Actually Randy, you've got me curious now, because I thought the same thing about the timothy hay/other grass hays. It said "Grass hay", but perhaps it meant a grass mixture, like Readygrass, as it was mentioned in the previous paragraph.

I will have to look it up in another book or attempt to find something online.


----------



## ra7751 (Aug 29, 2007)

I'm curious too Ivory....it seems the values of oat hay top out at about 10% protein....but I bet the ones with alfalfa or legume mix is much higher. Most of our buns love the oat hay....and we have no weight gain and great GI tracts. But the real benefit of this thread is that I have found some excellent hay sources....will do some more research on them and post their info if their product appears to be high quality.

Randy


----------



## Ivory (Aug 29, 2007)

I've never tried the oat hay before. I've used Bermuda, brome, timothy, and orchard, and given some alfalfa as a treat hay. I will have to order some, I'm running low on the Bermuda/brome mix I give my buns. 

One interesting thing, the younger any hay is cut, whether grass hay or legume, the higher the protein levels. As the plant matures, the protein is replaced by cellulose and starches. This can make a larger difference- even between an 8% protein level and a 14% protein level. So perhaps that is why there is so much different information- because some crude analyses will give different levels for the same kind of hay. For instance, I've seen a particular brand of grass hay give an analysis of 12% protein- just timothy hay, no legume hay mixed in. And yet there are some (most) that give an analysis of 6-8%.

I am still curious, however, and will read up some more on the subject when I have a little more time.

Edit: Because I am silly and misspelled something.


----------



## MyBabyBunnies (Aug 30, 2007)

*Ivory wrote: *


> This can make a larger difference- even between an 8% protein level and a 14% protein level. So perhaps that is why there is so much different information- because some crude analyses will give different levels for the same kind of hay.

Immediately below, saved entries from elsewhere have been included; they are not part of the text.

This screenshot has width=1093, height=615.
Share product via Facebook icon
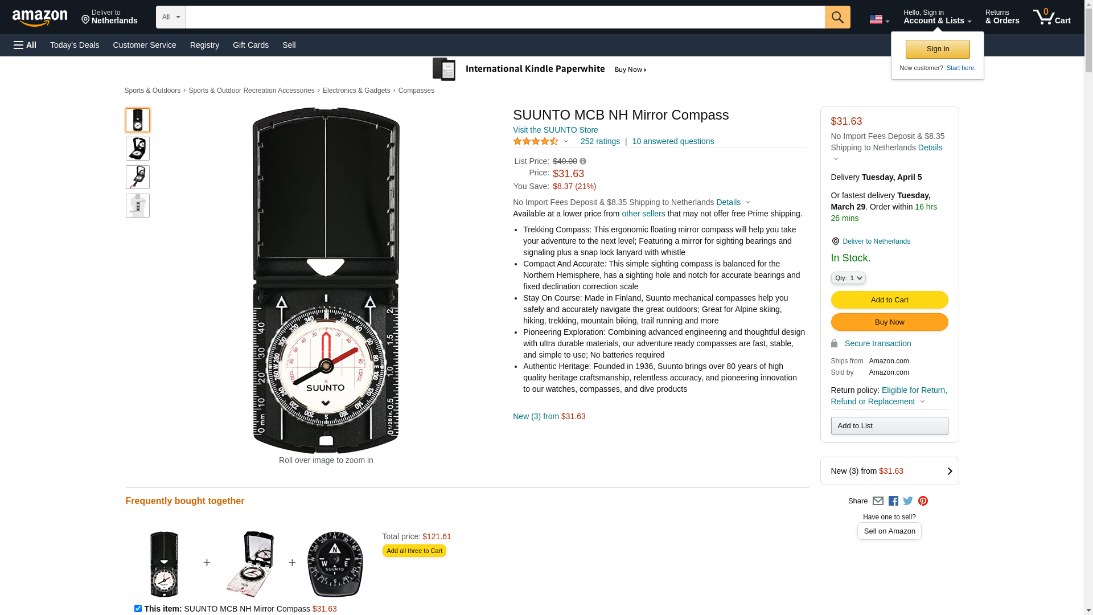pyautogui.click(x=893, y=501)
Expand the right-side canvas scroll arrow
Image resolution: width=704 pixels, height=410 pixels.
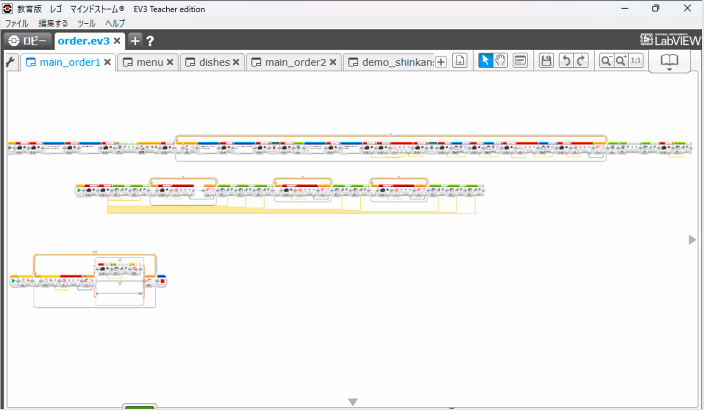[x=692, y=239]
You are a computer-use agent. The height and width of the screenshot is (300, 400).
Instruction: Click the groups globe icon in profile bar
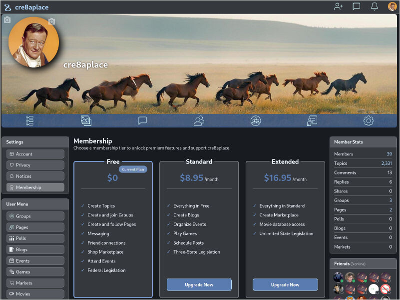256,121
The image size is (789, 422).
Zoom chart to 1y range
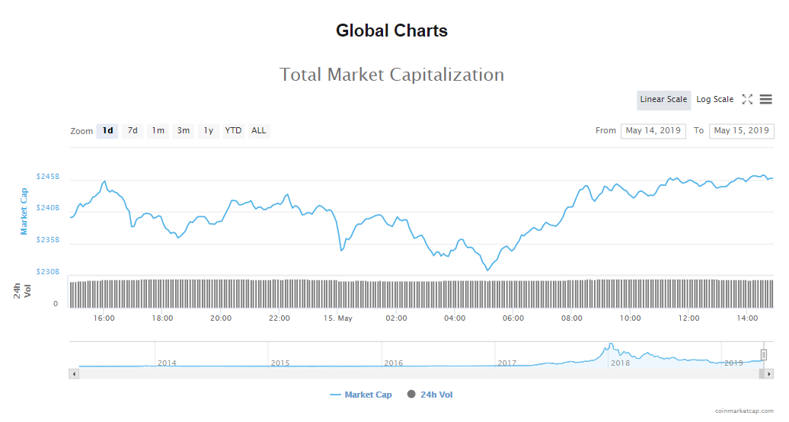pyautogui.click(x=208, y=131)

For instance, I've seen a particular brand of grass hay give an analysis of 12% protein- just timothy hay, no legume hay mixed in. And yet there are some (most) that give an analysis of 6-8%.


Sorry this took so long to post, I was having login problems!

This is very true. I wish I could find were I got this comparison from. But I found charts of comparison of protein and fiber levels over the weeks that hay is left in the field. I can't remember exactly what type of hay but it was a grass hay that the comparison was done on. At week 3 of growth, the hay had 14% protein, but by the end of week 12, the protein was at 6%. Most first cut hay is cut at around 6-8 weeks and the protein levels at that time were about 8% - 9%. Second cut hay will have even less protein. And, as time goes on, fiber actually increases. At week 3 the fiber was at 27% but at week 12 the fiber was at 34%.

As you can see, the percentage differences _are not small _based on the time it was cut, they are rather drastic. Also, keep in mind that the area it's grown in can have an effect, soil differences can affect the hay.


----------



## ra7751 (Aug 30, 2007)

Hi All,

This thread really got me curious so I have doing some research. I have never seen any grass hay go much over 8% or so in protein. However, I have found one, a second cut timothy offered by American Pet Diner, that advertises a minumum of 13% protein. I am going to contact APD and find out some specifics. I am looking forward to hearing their findings on this hay.

Actually I am quite happy that I am not feeding that hay if the protein content is accurate. I would have some extremely obese bunnies. I'll post their reply to my inquiry.

Randy


----------



## ra7751 (Aug 30, 2007)

Hi All,

I just received a reply from APD confirming that their "Timothy Gold" is a grass hay and is a minimum of 13% protein. Wow is all I can say about that. This calls for more research so off I go.

Randy


----------